In the best bullpen in the National League, Domínguez might be a low-leverage guy. Baltimore’s bullpen is also among the best in the game in the aggregate, but the Orioles don’t have anyone who’s been as dominant as Jeff Hoffman and Matt Strahm, or Orion Kerkering. Baltimore’s closer, Craig Kimbrel, was arguably Philadelphia’s least trustworthy reliever last season.

Part of the problem for Domínguez is that his sinker, one of the hardest in baseball, just hasn’t been working for him the past year or so. He’s compensated by throwing his slider more, and his results on that pitch have been good — a 37.6% whiff rate and a .249 opponent wOBA on 40% usage in 2024 — but a lot of little things have gone wrong for Domínguez this year. His strand rate is way down, he’s letting opponents put the ball in the air more, and when they do, he’s giving up more home runs.

But at the end of the day, this is a guy who throws two different fastballs that can hit 100 mph and has a plus slider. If he goes to Baltimore and changes absolutely nothing, he’ll probably do better than his current 4.75 ERA, and he’ll throw medium-leverage innings in the playoffs for the Orioles. But if the Orioles can get him back to where he was in 2022, when his sinker was his best pitch instead of a liability, there’s the potential for much, much more.
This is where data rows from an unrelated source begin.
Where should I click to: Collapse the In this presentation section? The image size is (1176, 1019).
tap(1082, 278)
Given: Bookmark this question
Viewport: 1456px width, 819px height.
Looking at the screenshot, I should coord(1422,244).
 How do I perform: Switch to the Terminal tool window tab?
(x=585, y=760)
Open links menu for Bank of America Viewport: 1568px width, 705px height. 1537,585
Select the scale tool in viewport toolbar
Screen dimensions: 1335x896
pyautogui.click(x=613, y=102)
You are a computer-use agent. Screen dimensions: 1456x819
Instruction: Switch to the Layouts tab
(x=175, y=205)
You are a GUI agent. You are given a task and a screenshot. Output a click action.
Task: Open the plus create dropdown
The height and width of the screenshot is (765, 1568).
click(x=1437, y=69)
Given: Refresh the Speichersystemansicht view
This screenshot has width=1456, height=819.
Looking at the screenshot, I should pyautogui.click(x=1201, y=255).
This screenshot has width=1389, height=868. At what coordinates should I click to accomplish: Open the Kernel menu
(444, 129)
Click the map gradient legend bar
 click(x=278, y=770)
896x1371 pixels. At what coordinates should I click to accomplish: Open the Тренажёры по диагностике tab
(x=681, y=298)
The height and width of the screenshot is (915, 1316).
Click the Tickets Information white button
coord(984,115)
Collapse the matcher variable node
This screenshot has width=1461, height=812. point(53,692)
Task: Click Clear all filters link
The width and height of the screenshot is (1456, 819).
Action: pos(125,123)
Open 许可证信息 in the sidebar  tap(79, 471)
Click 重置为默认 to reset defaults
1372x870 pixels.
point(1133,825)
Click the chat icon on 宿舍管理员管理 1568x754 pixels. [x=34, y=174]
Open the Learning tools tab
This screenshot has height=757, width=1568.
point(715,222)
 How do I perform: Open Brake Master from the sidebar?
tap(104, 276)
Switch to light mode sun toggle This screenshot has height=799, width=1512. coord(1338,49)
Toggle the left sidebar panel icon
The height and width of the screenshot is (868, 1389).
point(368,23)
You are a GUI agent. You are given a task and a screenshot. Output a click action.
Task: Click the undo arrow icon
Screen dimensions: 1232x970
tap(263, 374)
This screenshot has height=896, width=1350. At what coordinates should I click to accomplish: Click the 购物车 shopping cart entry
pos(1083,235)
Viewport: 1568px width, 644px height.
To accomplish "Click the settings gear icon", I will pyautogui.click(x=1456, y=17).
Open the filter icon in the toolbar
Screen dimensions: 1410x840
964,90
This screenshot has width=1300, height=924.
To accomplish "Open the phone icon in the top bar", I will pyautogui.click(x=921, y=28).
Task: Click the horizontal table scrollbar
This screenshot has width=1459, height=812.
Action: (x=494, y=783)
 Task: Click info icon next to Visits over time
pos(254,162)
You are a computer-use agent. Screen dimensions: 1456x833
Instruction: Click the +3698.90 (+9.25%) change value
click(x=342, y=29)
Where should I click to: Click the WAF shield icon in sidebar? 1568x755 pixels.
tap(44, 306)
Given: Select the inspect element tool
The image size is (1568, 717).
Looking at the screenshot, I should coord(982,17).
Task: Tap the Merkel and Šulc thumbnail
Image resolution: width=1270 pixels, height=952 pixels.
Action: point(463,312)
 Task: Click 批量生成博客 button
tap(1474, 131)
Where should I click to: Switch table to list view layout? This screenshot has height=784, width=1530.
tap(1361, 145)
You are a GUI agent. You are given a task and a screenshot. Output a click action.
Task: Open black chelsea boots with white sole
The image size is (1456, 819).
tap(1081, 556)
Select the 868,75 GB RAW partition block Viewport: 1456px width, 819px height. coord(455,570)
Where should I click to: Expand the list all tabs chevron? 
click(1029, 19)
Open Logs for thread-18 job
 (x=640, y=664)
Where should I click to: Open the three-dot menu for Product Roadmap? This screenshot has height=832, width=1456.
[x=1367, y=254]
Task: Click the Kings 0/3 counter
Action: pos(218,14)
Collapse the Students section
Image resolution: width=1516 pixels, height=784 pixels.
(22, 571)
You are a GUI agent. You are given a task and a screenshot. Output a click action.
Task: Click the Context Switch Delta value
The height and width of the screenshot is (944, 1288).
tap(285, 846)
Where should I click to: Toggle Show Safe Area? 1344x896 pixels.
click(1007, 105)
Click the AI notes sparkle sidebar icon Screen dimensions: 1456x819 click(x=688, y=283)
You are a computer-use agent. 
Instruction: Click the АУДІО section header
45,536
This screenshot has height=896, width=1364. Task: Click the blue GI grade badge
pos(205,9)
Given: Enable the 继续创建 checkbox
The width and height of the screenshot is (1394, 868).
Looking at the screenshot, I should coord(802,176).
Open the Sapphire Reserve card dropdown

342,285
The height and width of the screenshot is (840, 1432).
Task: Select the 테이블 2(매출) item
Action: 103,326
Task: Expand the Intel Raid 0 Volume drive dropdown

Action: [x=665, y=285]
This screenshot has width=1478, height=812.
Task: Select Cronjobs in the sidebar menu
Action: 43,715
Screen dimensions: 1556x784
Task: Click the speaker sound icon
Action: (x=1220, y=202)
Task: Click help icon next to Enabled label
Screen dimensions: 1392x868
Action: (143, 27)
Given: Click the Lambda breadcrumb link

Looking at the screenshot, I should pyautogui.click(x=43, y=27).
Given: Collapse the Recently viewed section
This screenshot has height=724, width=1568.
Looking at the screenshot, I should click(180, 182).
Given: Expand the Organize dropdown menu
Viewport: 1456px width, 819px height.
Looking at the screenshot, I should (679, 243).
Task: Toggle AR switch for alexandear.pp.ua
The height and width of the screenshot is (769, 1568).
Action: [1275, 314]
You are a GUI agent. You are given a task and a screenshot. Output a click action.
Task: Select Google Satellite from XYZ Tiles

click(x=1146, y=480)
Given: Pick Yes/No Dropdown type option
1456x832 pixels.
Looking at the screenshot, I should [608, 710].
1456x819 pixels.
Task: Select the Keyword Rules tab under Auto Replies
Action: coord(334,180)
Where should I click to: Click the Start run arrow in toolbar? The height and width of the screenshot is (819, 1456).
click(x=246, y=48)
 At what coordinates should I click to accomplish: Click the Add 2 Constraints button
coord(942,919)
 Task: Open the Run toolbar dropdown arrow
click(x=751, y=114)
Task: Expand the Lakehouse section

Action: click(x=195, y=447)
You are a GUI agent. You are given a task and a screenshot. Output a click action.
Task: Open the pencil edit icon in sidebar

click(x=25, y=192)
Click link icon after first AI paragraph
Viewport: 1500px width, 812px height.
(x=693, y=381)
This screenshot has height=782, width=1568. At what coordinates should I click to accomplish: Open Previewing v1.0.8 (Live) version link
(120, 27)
The third player in the trade, Pache, has been a name since he was a prospect in the Braves’ system. He’s always dazzled defensively, but the A’s (who acquired him in the Matt Olson deal) and then the Phillies (who traded for him last spring) have held out hope that he’d hit enough to justify having his glove out there, only to come away disappointed. For most of the past 12 months, the Phillies carried both Pache and Rojas — two all-glove right-handed center fielders — on a four-man bench, which never made sense to me for an instant. If the Phillies had made any move for a position player, Pache was probably first in line not only to lose his spot on the 26-man roster, but to get DFA’d. Adding him to the trade merely gives the Orioles right of first refusal for a player who probably would’ve ended up on waivers.

With that said, he could be useful. The Orioles have enough punch in their lineup that they won’t need Pache to hit, and with Cedric Mullins’ range on the decline, Baltimore doesn’t have a defensive outfielder of Pache’s caliber. (I just checked, Enrique Bradfield Jr. is still in A-ball.) Maybe he’ll stick as a pinch-runner and defensive replacement, but if not, it’s no big deal.

Both teams will probably want to make further additions in their pursuit of a World Series title, but for the Friday before the deadline, it makes sense to shuffle pieces around in pursuit of more modest gains. Hays, Domínguez, and Pache will have a few days to reach their new teams — and it might take that long, shore traffic in Delaware being what it is on Friday afternoons in the summer — while the Phillies and Orioles can recalibrate before making their next moves.